LOGAN SQUARE — A non-profit developer has purchased the a single-room occupancy apartment building, the first deal to take place under an SRO ordinance passed last year.

Full Circle Communities, the developer, purchased a 34-unit SRO apartment building at 2611 N. Sawyer Ave. for $1.45 million and plans to keep the building running as-is.

The ordinance passed last year was touted as a solution to a "crisis" that left many homeless or displaced as SROs are sometimes considered a "housing of last resort" for people who are poor. There are just 77 SRO buildings left in the city compared to more than 1,000 at the housing type's peak.

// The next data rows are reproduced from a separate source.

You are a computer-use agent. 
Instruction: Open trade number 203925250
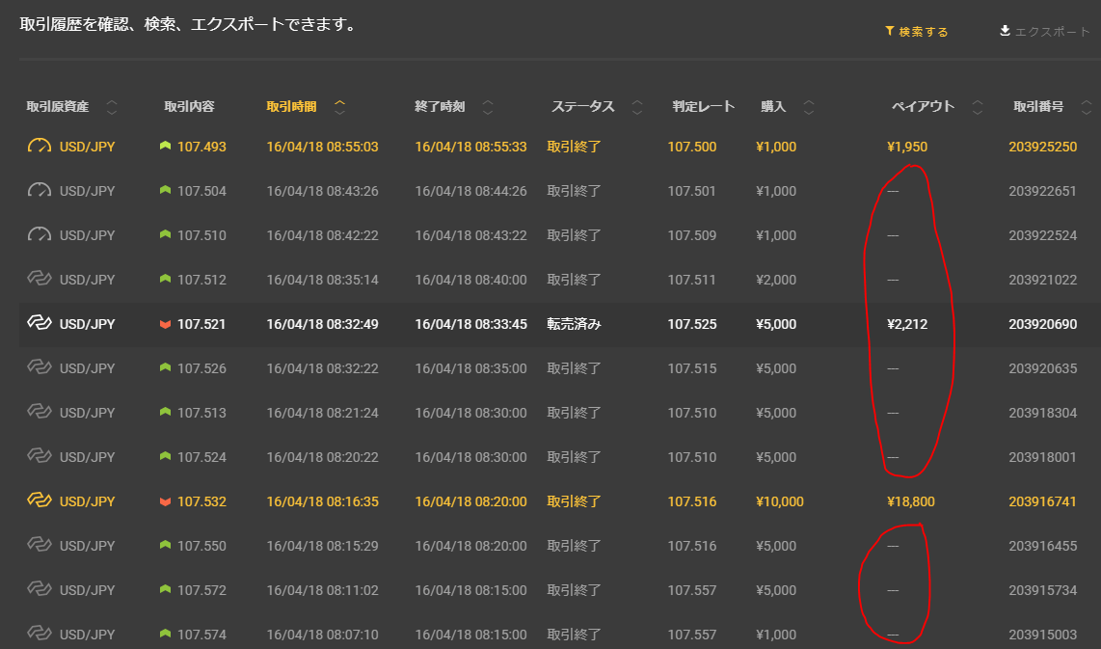pyautogui.click(x=1042, y=147)
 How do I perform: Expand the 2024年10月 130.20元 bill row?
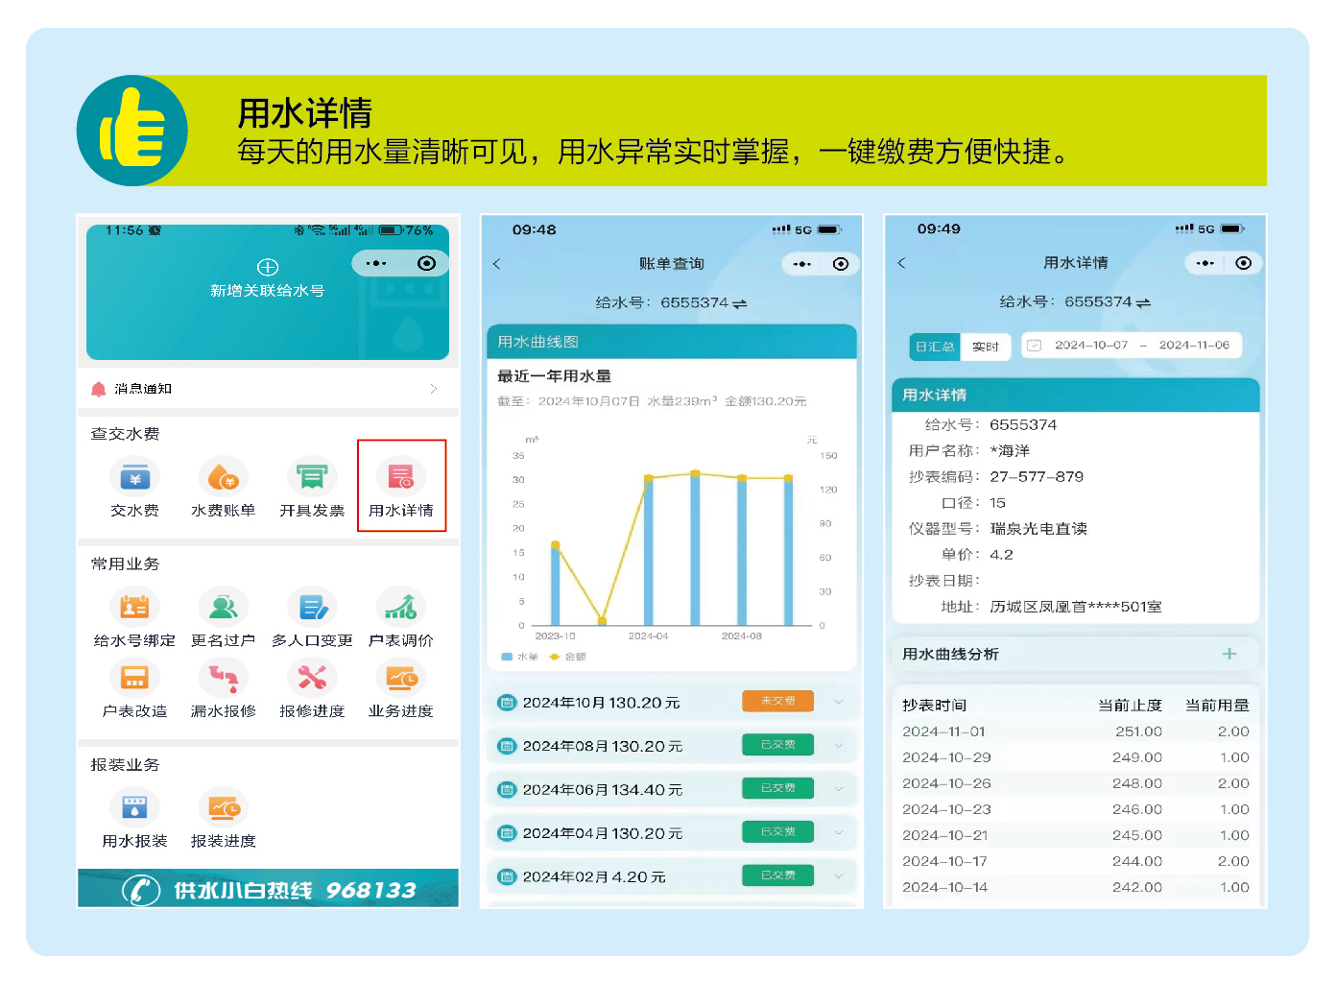pos(838,702)
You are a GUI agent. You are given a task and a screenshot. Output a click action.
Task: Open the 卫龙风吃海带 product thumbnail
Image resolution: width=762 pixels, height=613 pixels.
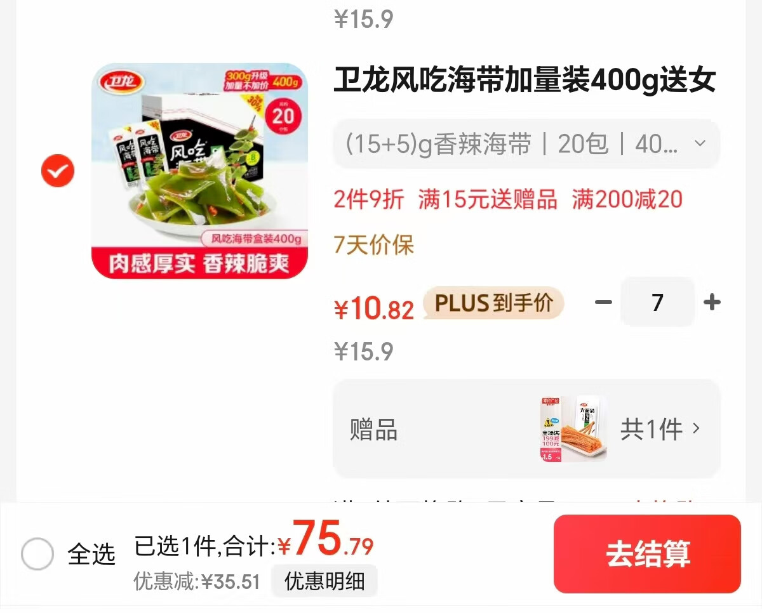point(200,171)
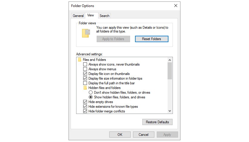Uncheck Display file icon on thumbnails

pyautogui.click(x=85, y=74)
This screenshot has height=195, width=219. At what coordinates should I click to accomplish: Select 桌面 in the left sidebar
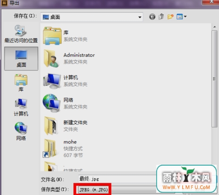(21, 59)
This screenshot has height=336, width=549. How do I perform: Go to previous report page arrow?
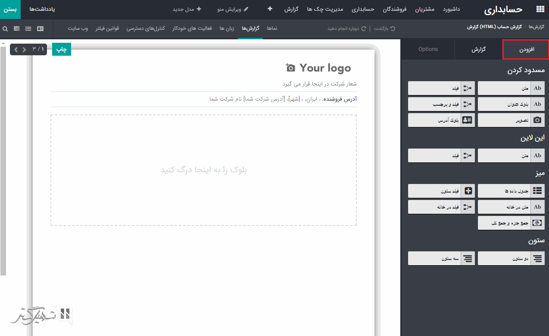coord(16,49)
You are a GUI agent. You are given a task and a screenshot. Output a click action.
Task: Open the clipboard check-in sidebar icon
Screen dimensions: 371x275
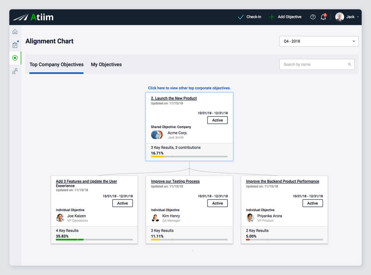coord(15,45)
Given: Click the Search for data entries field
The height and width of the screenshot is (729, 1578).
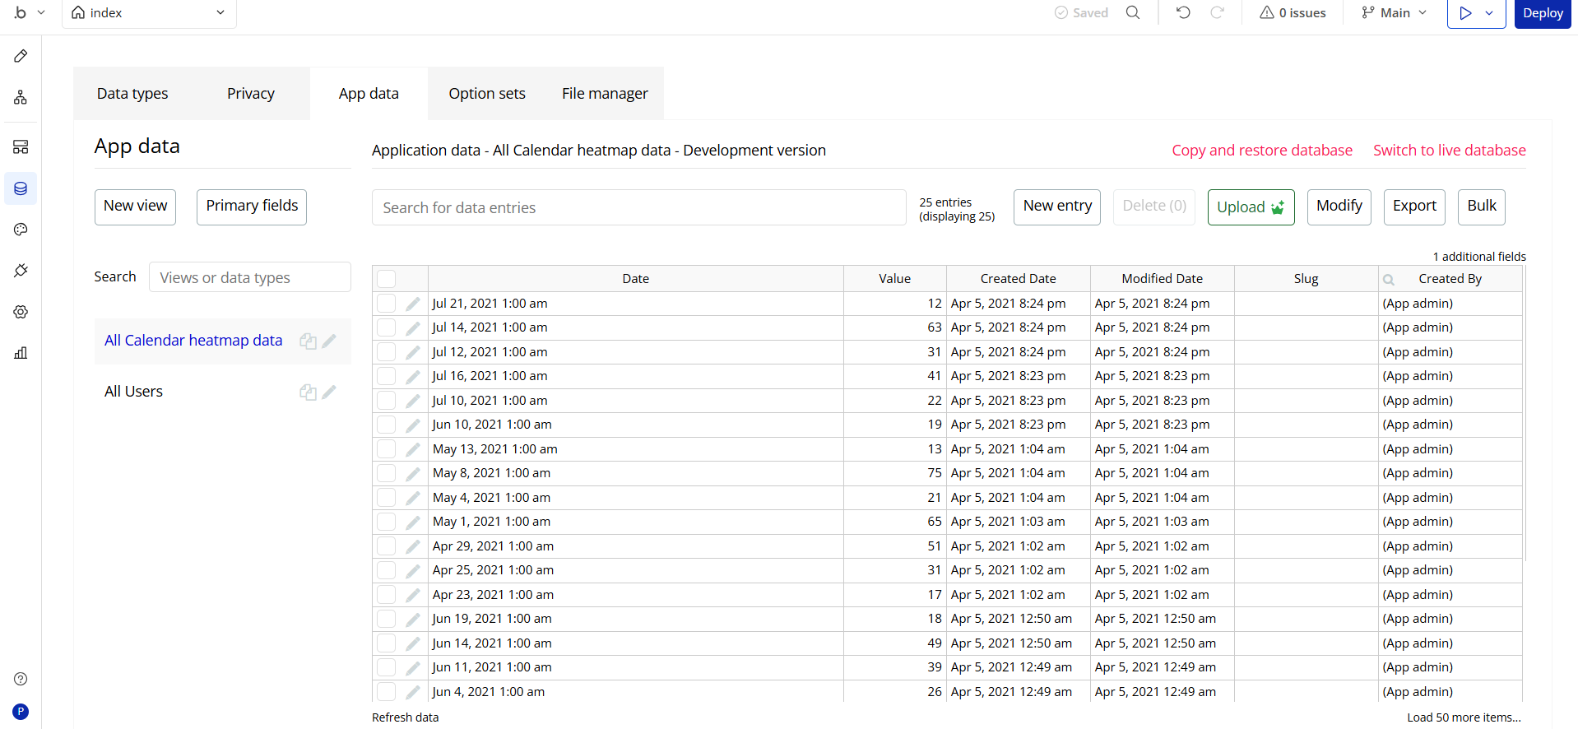Looking at the screenshot, I should (638, 208).
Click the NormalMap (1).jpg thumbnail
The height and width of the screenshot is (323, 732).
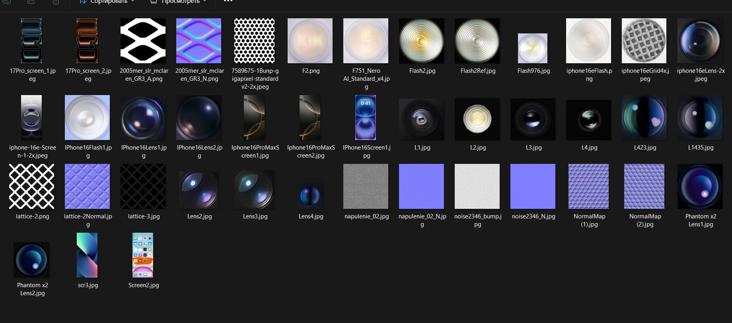[x=589, y=187]
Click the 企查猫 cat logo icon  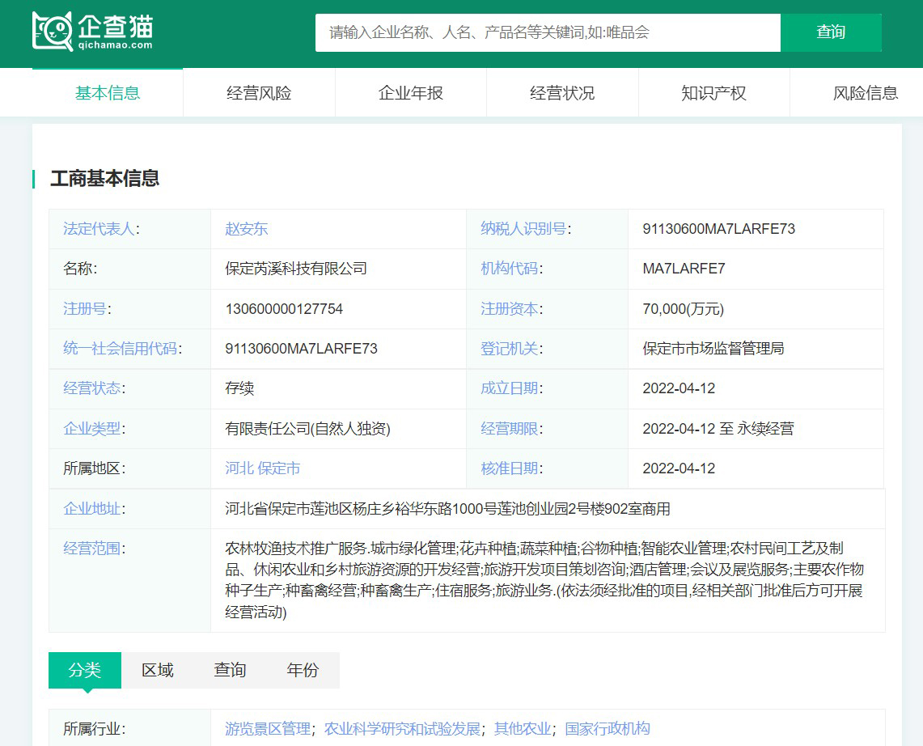coord(53,32)
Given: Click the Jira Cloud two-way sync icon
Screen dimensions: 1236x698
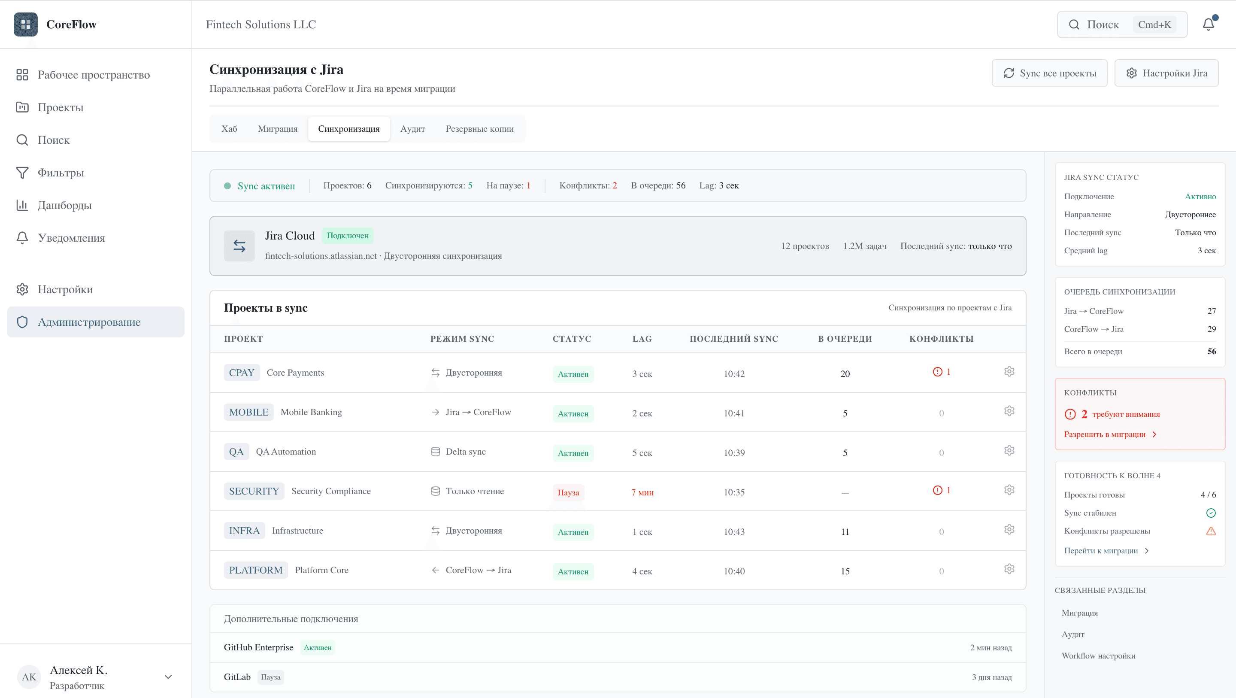Looking at the screenshot, I should 239,246.
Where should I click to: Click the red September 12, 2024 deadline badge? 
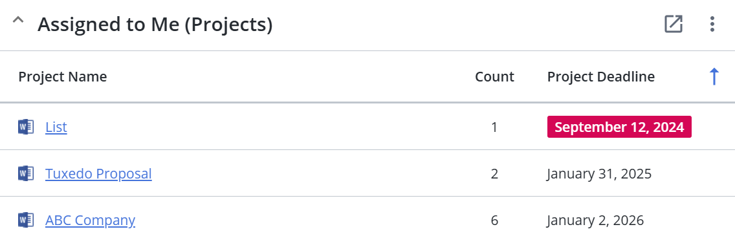pyautogui.click(x=619, y=127)
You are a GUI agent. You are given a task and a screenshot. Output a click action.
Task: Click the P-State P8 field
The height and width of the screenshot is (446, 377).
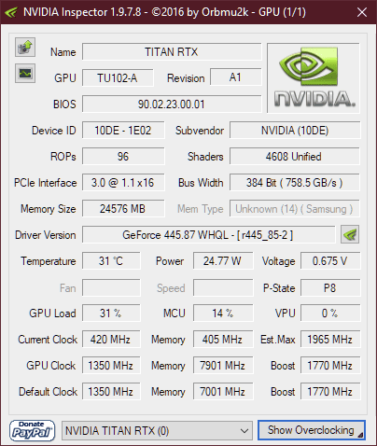click(330, 287)
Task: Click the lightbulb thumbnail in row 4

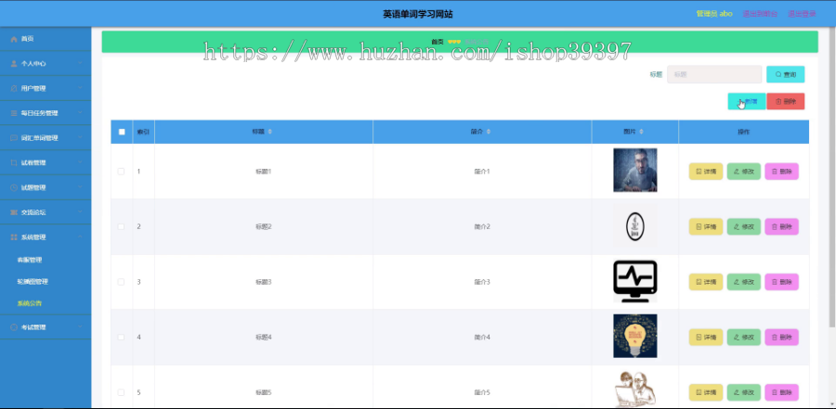Action: (x=635, y=336)
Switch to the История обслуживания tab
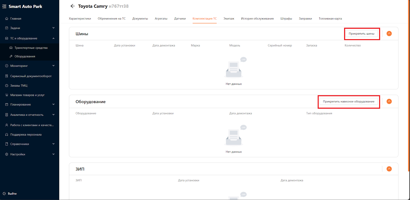 click(x=257, y=18)
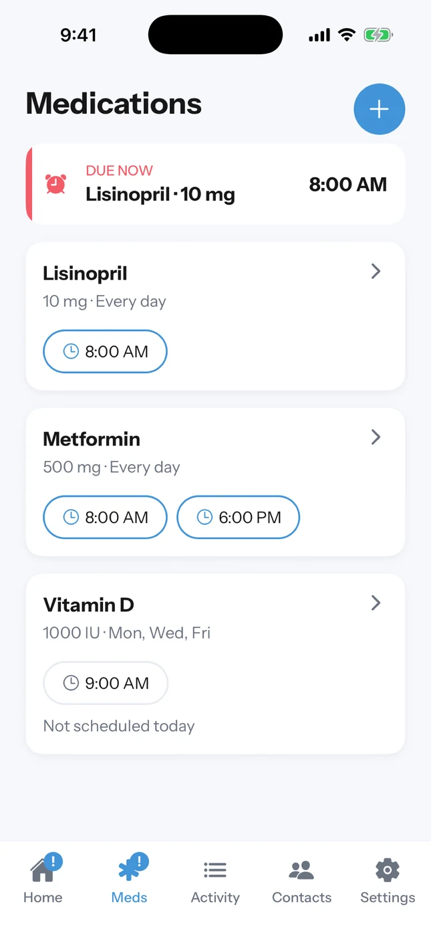Open the Activity list icon
Screen dimensions: 431x935
coord(215,869)
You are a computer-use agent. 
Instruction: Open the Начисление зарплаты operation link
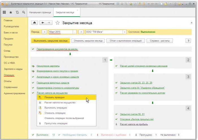click(48, 66)
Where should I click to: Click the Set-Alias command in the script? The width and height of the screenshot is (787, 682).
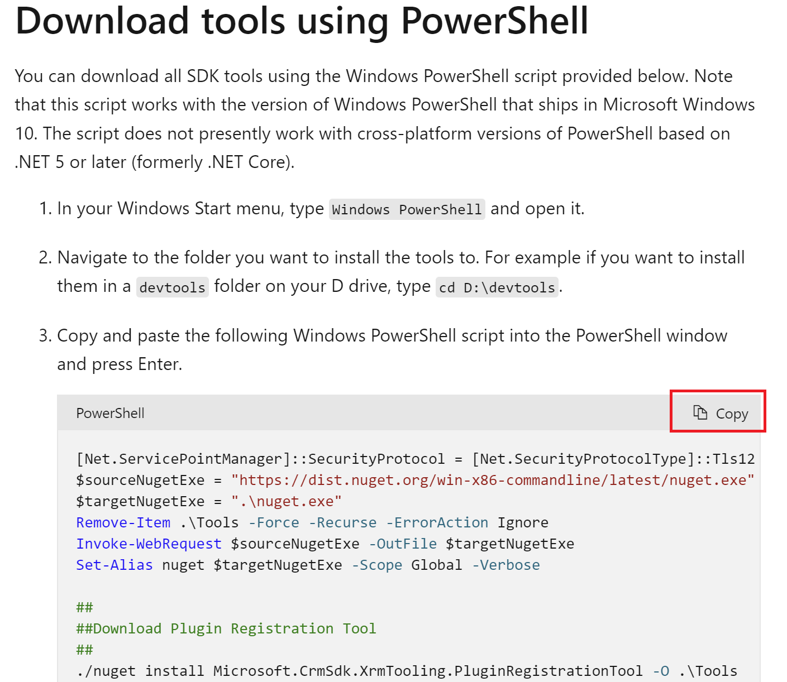[115, 565]

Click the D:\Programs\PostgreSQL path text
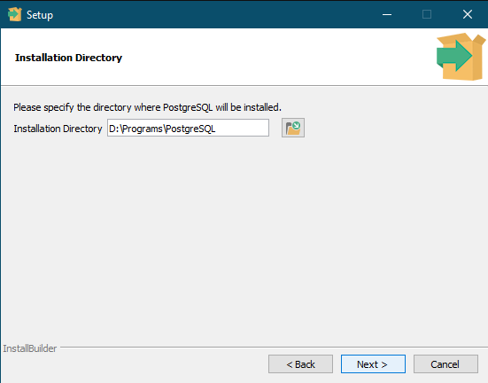(162, 129)
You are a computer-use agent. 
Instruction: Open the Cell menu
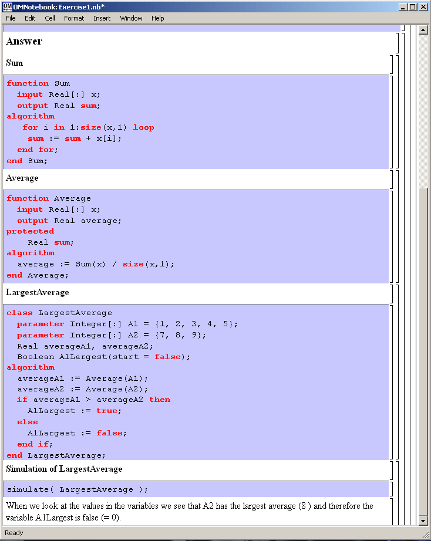[50, 18]
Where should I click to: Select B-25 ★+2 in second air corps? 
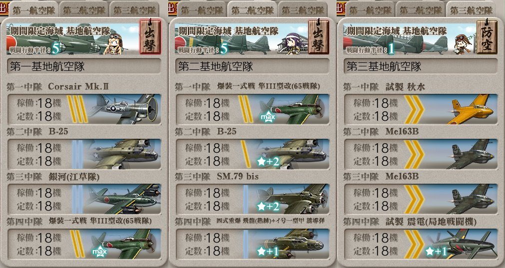point(252,154)
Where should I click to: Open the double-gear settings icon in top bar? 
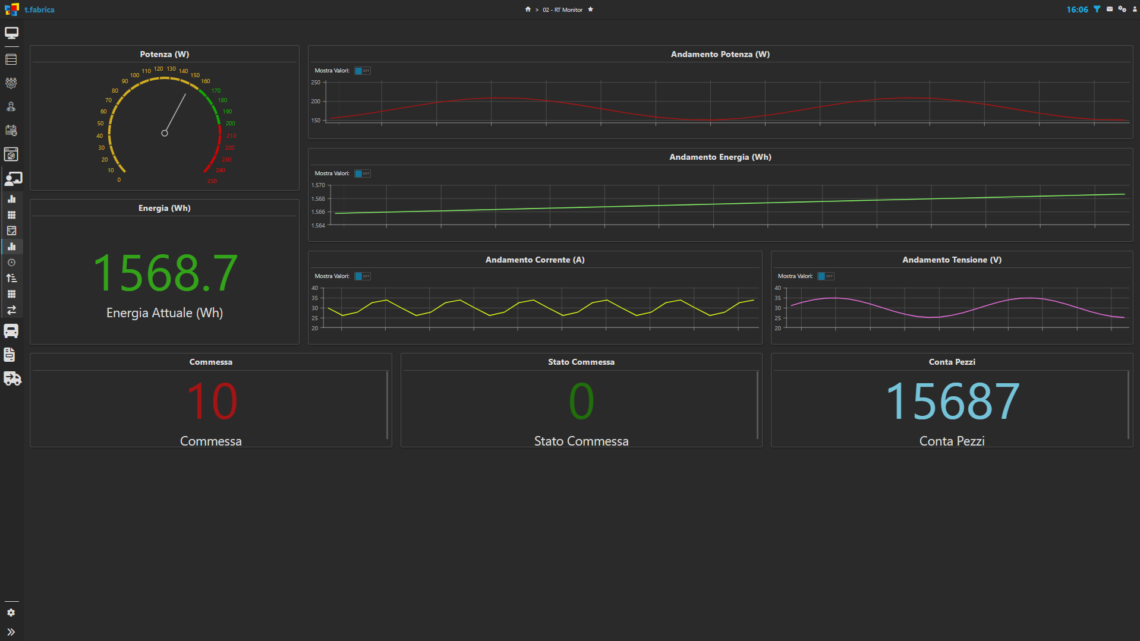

"Preserving this much-needed asset, especially in a market with rising housing costs, is critical for maintaining the diversity of the Logan Square neighborhood,” said Joshua Wilmoth, vice president of Full Circle.

The ordinance forces any seller of an SRO to notify the city and in turn provide a six-month window for developers who wish to continue the SRO or turn it into affordable housing to bid.

"There's essentially a block on them selling to somebody who is not going to preserve the property as affordable housing," Wilmoth said.

Residents of the building at 2611 N. Sawyer Ave. currently pay between $400 and $450 a month. Those rates won't change under the new ownership, according to Wilmoth.

Under the SRO ordinance, Full Circle will allow all existing tenants to remain, and once a tenant moves out, any new renter would be restricted to earning at or below 50 percent of the area median income.

As part of the financing, the lender is requiring that nine of the units be made available to people earning at or below 30 percent of the median income.

Wilmoth said he hopes the project serves as an example for other real estate companies and developers that preserving SRO buildings is a realistic possibility.

This project in particular was a good candidate for the first case under the new ordinance because the building was in excellent condition, according to Wilmoth.

"This is our first SRO so we are going to learn by doing, and we wanted to make sure it wasn't an overly challenging project," he said.

Mayor Rahm Emanuel, in a prepared statement, said he commended the developer for preserving the housing for those who need it the most: "In 2014 we worked with the Chicago for All Coalition to pass the SRO Preservation Ordinance to ensure that these buildings remain viable affording housing options for residents across the city."